3-year Variable Mortgage Rates
- Mortgage rate fluctuates over 3-year term
- 20% of Canadians have mortgage terms between 2-4 years1
- 29% of Canadians have variable mortgage rates2
- 3-year variable mortgage rates follow the prime lending rate
3-year variable mortgage rate defined
Variable mortgage rates, sometimes referred to as adjustable mortgage rates, follow the prime lending rate, which is the rate at which banks lend to their most creditworthy customers. Variable mortgage rates are typically stated as a discount or premium (+/-) to prime. For instance, if the prime lending rate is 3% and a variable mortgage rate is stated as a .5% premium to prime, the effective rate will be 3.5%.
A 3-year variable mortgage rate will absorb changes in interest rates over a term of three years.
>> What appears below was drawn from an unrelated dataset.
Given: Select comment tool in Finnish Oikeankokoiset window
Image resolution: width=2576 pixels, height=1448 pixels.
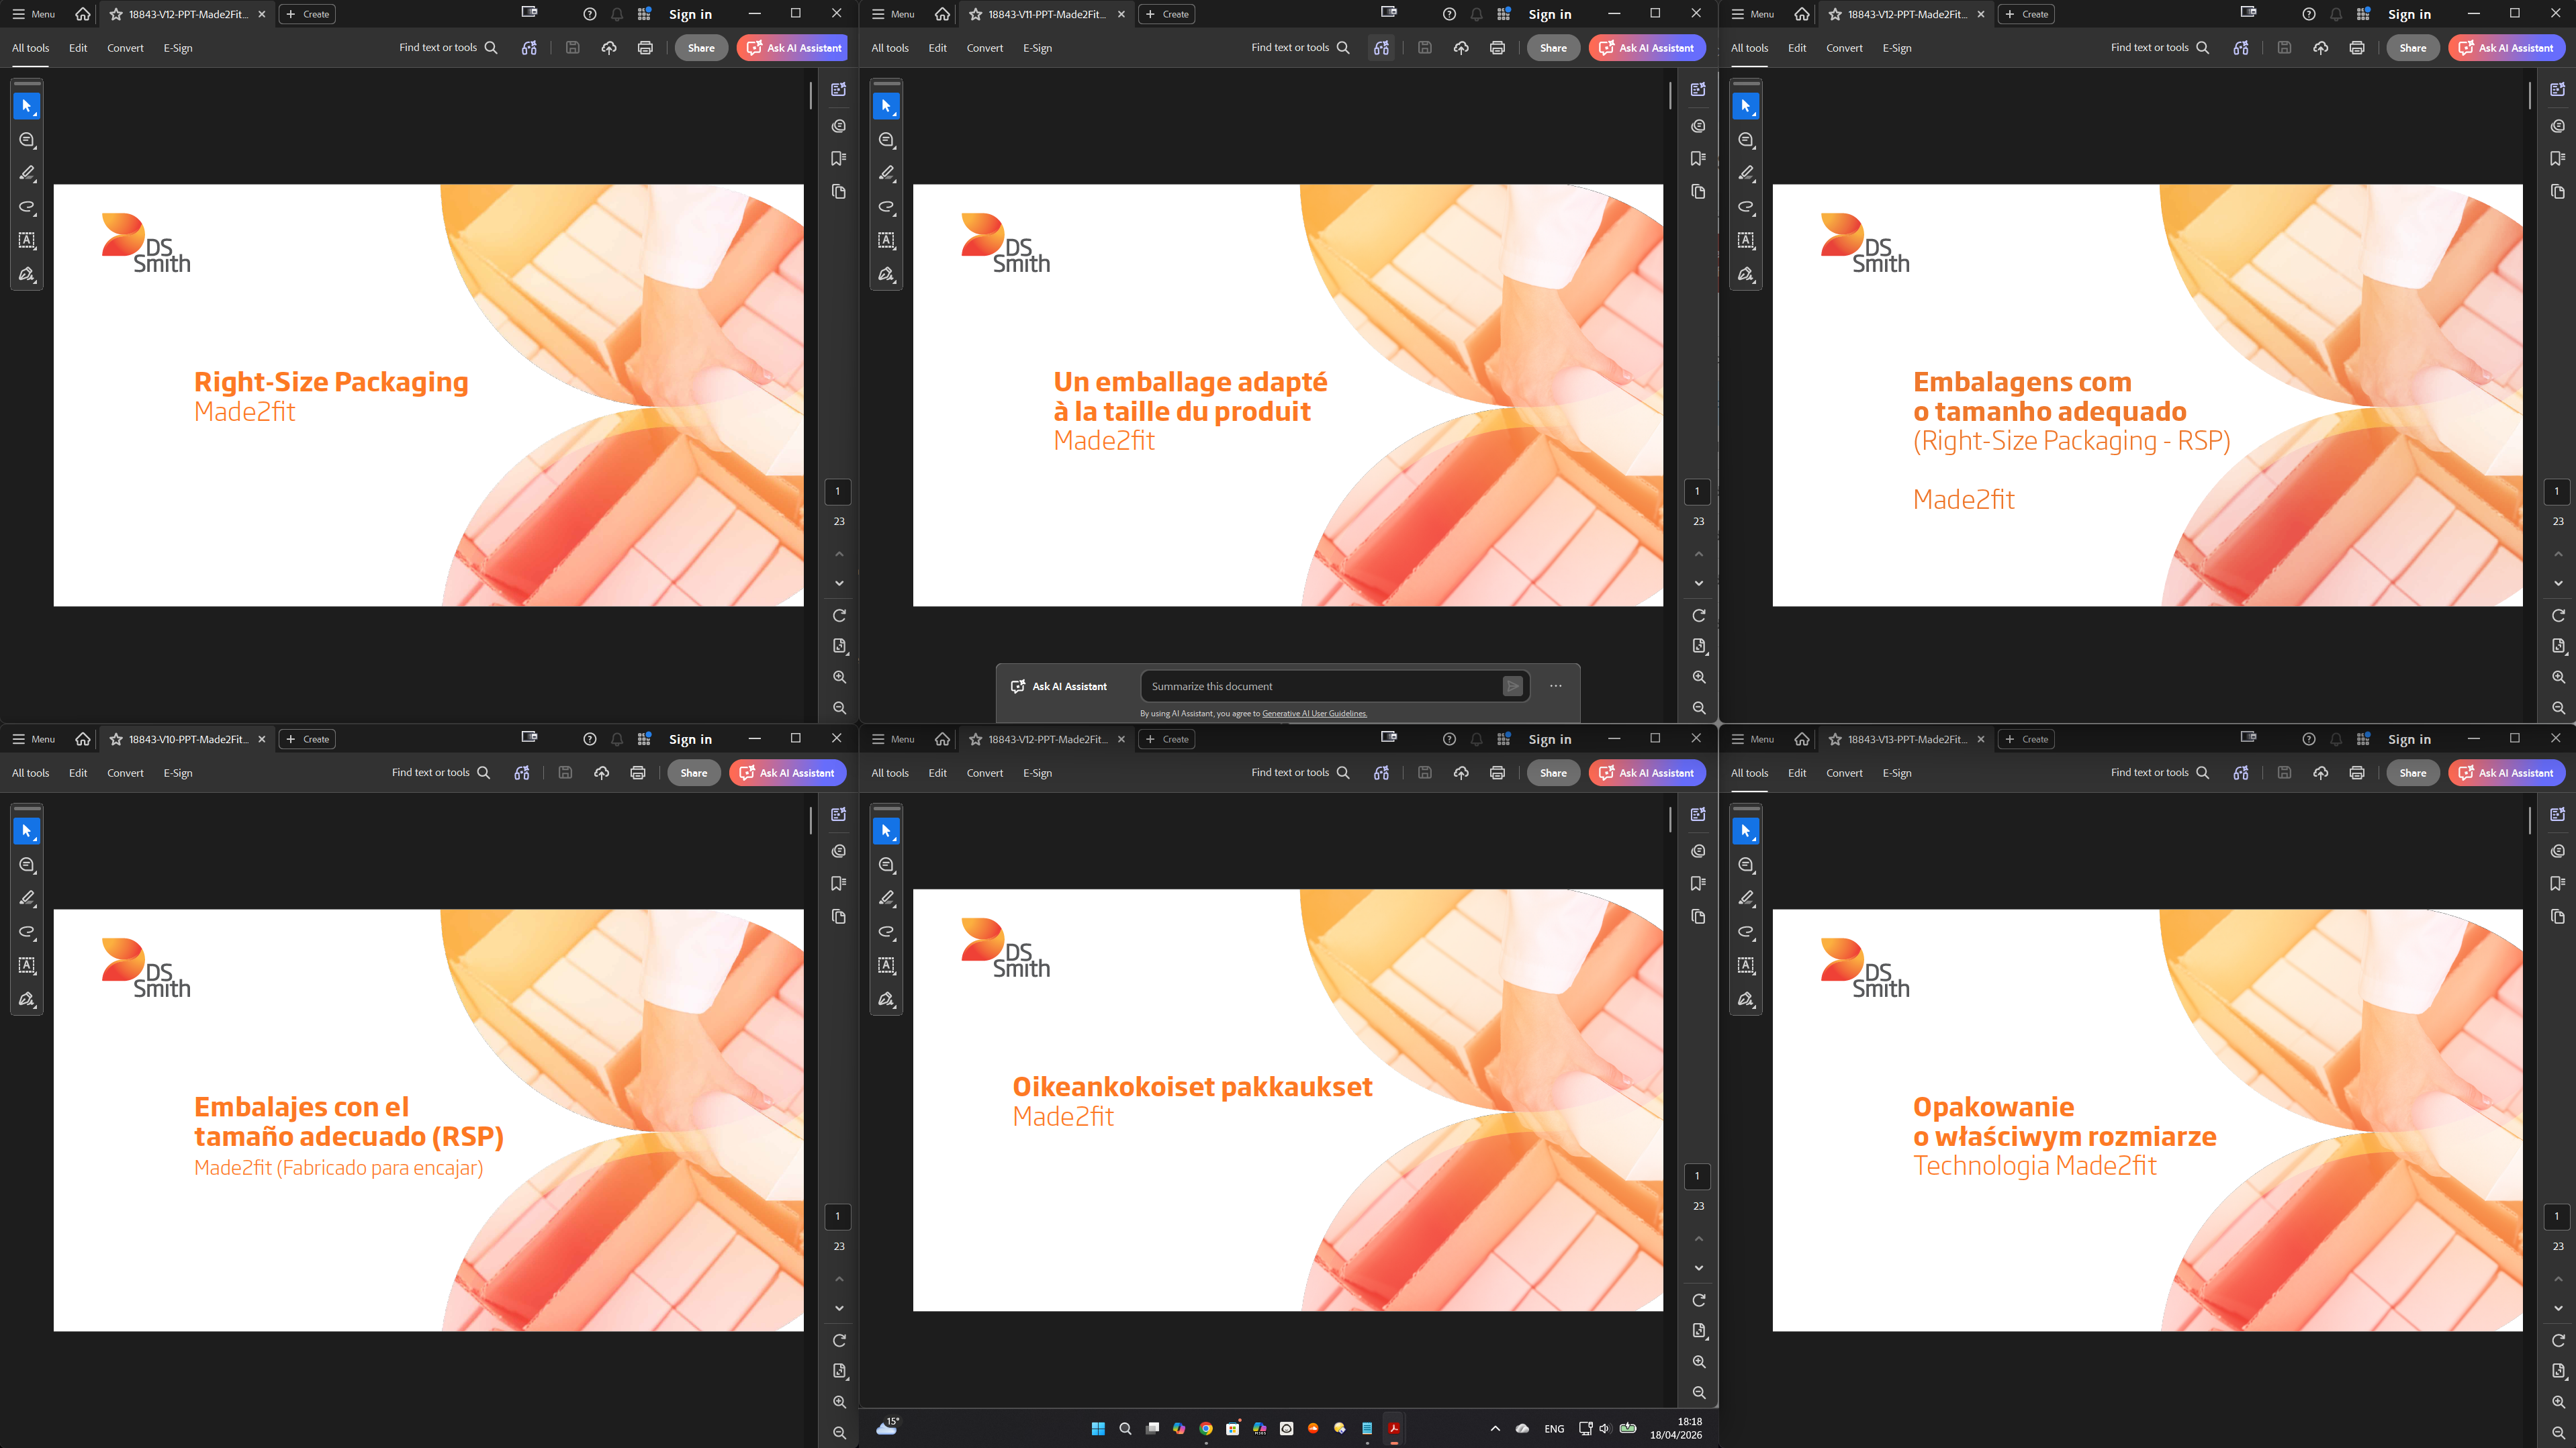Looking at the screenshot, I should tap(886, 865).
The term is the length of time you are committed to this link with the prime rate and other contractual provisions with your lender. Generally, variable rates are lower than fixed mortgage rates of the same term because fixed rates buy you protection against interest rate instability.
Comparing 3-year variable mortgage rates
Variable mortgage rates expose you to changes in interest rates and, thus, in your mortgage payments. If market rates fluctuate, you will be charged the difference in interest applied to your mortgage principal. Further, if your mortgage payments are structured so you pay a fixed amount every month – with rate changes altering the interest and principal portions – then your mortgage payment schedule may also be affected.
On the other hand, variable mortgage rates have proven to be less expensive compared to fixed rates when examined historically, and they particularly make sense in falling interest rate environments.
The 3-year term is sensible if you foresee breaking your mortgage within a few years – like, if you were to upgrade your home, for instance. Opting for a 3-year term over, say, a 5-year term could save you a considerable amount in penalty costs.
Another point to consider is a variable rate’s relationship to prime: if you believe discounts to prime will become more favourable in the short-term, committing to a 3-year over a 5-year mortgage rate is also a sound strategy.
Popularity of the 3-year variable mortgage rates
Around 20% of Canadians have mortgage terms between two and four years, with younger age groups supporting a slightly higher figure. Compared to older demographics which tend to be more risk averse, the younger demographic has a reduced urgency to lock in rates for longer periods.
Variable rates, at 29% of all mortgages, are not as popular as fixed mortgage rates in Canada predictably due to the uncertainty associated with fluctuating interest rates.
|TERM Length||Age Group|
What drives changes in 3-year variable mortgage rates?
The Bank of Canada plays a key role in determining variable mortgage rates. The Bank of Canada sets the overnight rate, which is the base for lenders’ prime rate.
Variable mortgage rates, as you know, are quoted by lenders in terms of their relationship to the prime rate.
The premium or discount a lender applies to prime in calculating a variable mortgage rate is based on independent marketing strategy and general credit market conditions.